Nel 98 d. C. Nerva morì. Gli succedette Traiano, di origine spagnola e dunque il primo imperatore non italico, che governò per quasi vent'anni, portando l'impero alla sua massima espansione territoriale. Nella sua azione di governo, il nuovo imperatore cercò di presentarsi come un servitore dello Stato e un buon amministratore. Politicamente si appoggiò più sull'esercito che sul senato, con cui tuttavia mantenne buoni rapporti. In politica interna si adoperò per risollevare l'agricoltura e l'artigianato italici, penalizzati dalla concorrenza delle province. A questo fine Traiano promosse imponenti interventi per migliorare il sistema vario e portuale, concesse ai piccoli proprietari terrieri prestiti a basso interesse, alleggerì il carico fiscale, destinò un sussidio per l'educazione dei giovani poveri, combatté infine la disoccupazione attraverso investimenti nell'edilizia. Avviò l'edificazione del porto di Ancona e dell'imponente arena di Verona. A Roma fece costruire un ampio Foro con al centro la gigantesca Colonna Traiana, una basilica, due biblioteche e un monumentale mercato.

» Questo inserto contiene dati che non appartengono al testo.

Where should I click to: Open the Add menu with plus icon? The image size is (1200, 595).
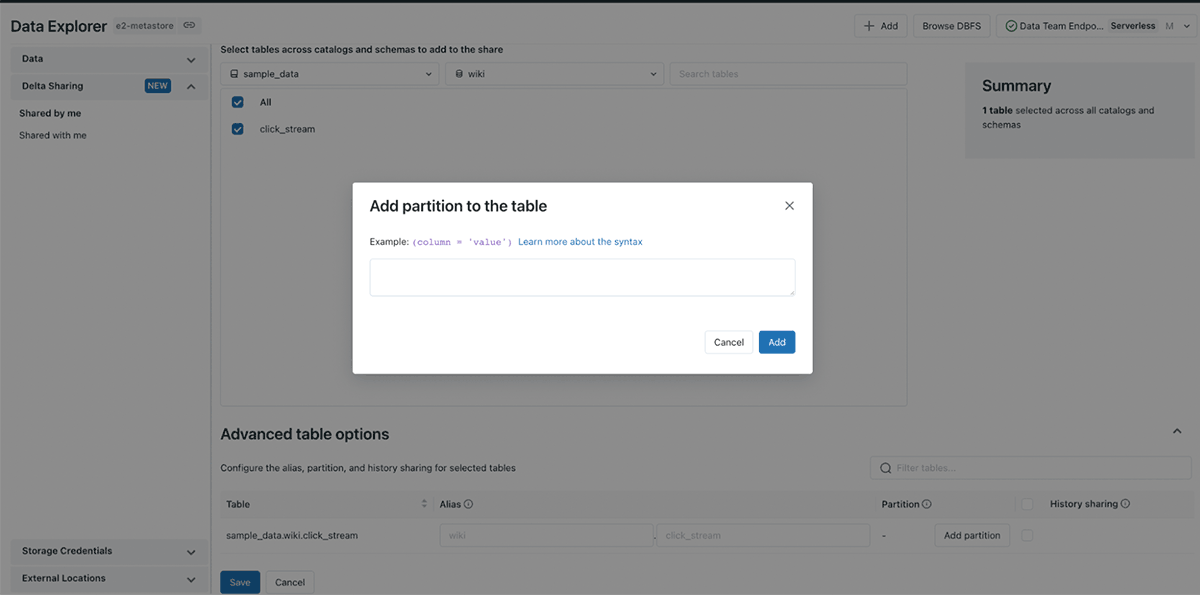pos(881,25)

La politica estera di Traiano fu caratterizzata dalla ripresa dell'espansionismo militare a Oriente. L'obiettivo era quello di controllare le grandi rotte commerciali con l'Estremo Oriente; il sogno era di eguagliare le favolose imprese di Alessandro Magno. Con una rapidità degna di Giulio Cesare, Traiano prima sottomise la Dacia, una regione dell'Est europeo ricca di favolose miniere d'oro, poi conquistò l'Arabia Petrea, corrispondente all'incirca all'attuale Giordania, sconfiggendo i Nabatei e giungendo fino alla penisola desertica del Sinai; infine, negli anni successivi annesse all'impero tre nuove province: l'Armenia, l'Assiria e la Mesopotamia. Durante quest'ultima campagna militare, Traiano inflisse ai Parti una serie di umilianti sconfitte, giungendo a saccheggiare la loro capitale Ctesifonte. Alla fine, l'avanzata romana si arrestò alle foci del Tigri e dell'Eufrate, sul golfo Persico. A questo punto la stanchezza delle legioni e lo scoppio di una violenta rivolta in Palestina costrinsero il generale a ripiegare verso Occidente. Nel 117 d. C., durante la marcia di ritorno, Traiano si ammalò e morì.